Koon knew going into Round 5 that there would be a chance he would have to put up $1.6m in Round 6, but he doesn’t think that will happen because of the stakes. He doesn’t believe a poker pro would risk it for that price, so the only realistic opponents would be recreational whales.

it’s a lot of money to move for a one-percent or two-percent edge that you’re going to have at most”

“I just can’t really see anyone that will play me. I’m not trying to be arrogant, it’s just that it’s a lot of money to move for a one-percent or two-percent edge that you’re going to have at most against me….”

Hellmuth has owned the show

Despite the loss, Phil Hellmuth has been king of “High Stakes Duel” from the moment it premiered in July 2020, enjoying an overall record of 9-2. He swept three rounds from Antonio Esfandiari in “High Stakes Duel I,” profiting $350,000 in total (buy-ins of $50,000, $100,000, and $200,000). Hellmuth had the option to end it after Round 3, which he did.

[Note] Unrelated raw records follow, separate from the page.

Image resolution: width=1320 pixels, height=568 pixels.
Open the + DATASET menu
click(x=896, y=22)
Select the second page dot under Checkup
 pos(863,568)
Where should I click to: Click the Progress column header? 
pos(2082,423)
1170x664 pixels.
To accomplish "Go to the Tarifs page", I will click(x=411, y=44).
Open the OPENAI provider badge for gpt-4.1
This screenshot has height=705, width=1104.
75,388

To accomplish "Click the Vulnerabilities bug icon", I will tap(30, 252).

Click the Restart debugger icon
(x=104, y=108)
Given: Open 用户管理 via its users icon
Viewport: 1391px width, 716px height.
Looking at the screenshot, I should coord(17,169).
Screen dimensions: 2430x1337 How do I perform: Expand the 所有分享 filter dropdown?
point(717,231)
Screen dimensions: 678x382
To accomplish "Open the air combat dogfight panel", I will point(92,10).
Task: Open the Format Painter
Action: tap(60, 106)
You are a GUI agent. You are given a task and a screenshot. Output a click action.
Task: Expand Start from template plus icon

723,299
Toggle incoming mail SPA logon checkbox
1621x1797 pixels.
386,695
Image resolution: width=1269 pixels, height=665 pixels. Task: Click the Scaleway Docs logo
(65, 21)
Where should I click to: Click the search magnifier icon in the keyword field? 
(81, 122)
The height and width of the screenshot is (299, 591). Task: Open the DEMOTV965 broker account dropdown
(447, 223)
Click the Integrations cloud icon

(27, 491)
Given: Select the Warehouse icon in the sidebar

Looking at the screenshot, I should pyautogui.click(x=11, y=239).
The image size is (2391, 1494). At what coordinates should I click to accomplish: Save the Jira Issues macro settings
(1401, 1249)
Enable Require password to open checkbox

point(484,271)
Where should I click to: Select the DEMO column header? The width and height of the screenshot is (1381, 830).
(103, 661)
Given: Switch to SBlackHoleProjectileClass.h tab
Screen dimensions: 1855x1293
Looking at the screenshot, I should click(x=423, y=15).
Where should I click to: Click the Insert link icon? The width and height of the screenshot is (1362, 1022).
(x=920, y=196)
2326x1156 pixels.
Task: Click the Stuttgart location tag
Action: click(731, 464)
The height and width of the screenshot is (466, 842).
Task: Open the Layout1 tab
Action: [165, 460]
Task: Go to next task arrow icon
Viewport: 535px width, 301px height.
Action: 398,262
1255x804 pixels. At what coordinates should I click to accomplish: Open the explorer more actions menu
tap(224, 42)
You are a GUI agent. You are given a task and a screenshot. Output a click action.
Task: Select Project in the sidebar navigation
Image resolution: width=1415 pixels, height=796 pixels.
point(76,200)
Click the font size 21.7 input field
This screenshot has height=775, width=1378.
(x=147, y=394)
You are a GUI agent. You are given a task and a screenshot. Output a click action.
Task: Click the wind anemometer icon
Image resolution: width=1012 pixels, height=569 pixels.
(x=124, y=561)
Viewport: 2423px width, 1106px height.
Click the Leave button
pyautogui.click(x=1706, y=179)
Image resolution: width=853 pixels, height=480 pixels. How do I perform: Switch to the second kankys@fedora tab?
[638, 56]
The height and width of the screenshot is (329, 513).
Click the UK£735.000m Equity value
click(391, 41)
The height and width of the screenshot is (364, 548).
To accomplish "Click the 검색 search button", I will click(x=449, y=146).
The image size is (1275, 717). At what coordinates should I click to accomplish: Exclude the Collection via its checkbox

In March 2021, Hellmuth began “High Stakes Duel II” against Daniel Negreanu and in a repeat of the previous series, defeated his opponent in three straight rounds. As before, because he won three in a row, Hellmuth was able to quit and he did so, once again.

The current series, “High Stakes Duel III,” started in July 2021. In the $50,000 Round 1, Hellmuth took on his first amateur player, sports pundit Nick Wright. Hellmuth won, Wright decided not to continue, and Tom Dwan took his place for Round 2. And it was in that round that Phil Hellmuth finally took a loss. Now on the other side of things, Hellmuth opted for the rematch and got back to his winning ways in Round 3.

Dwan was going to play Round 4, but had to back out because of a scheduling conflict, so Scott Seiver took his spot. Hellmuth beat Seiver and in August, it was announced that the two would square off again in Round 5 for a $1.6m prize pool. A couple weeks later, however, Seiver withdrew for undisclosed personal reasons, leading to Koon stepping in and winning Wednesday night.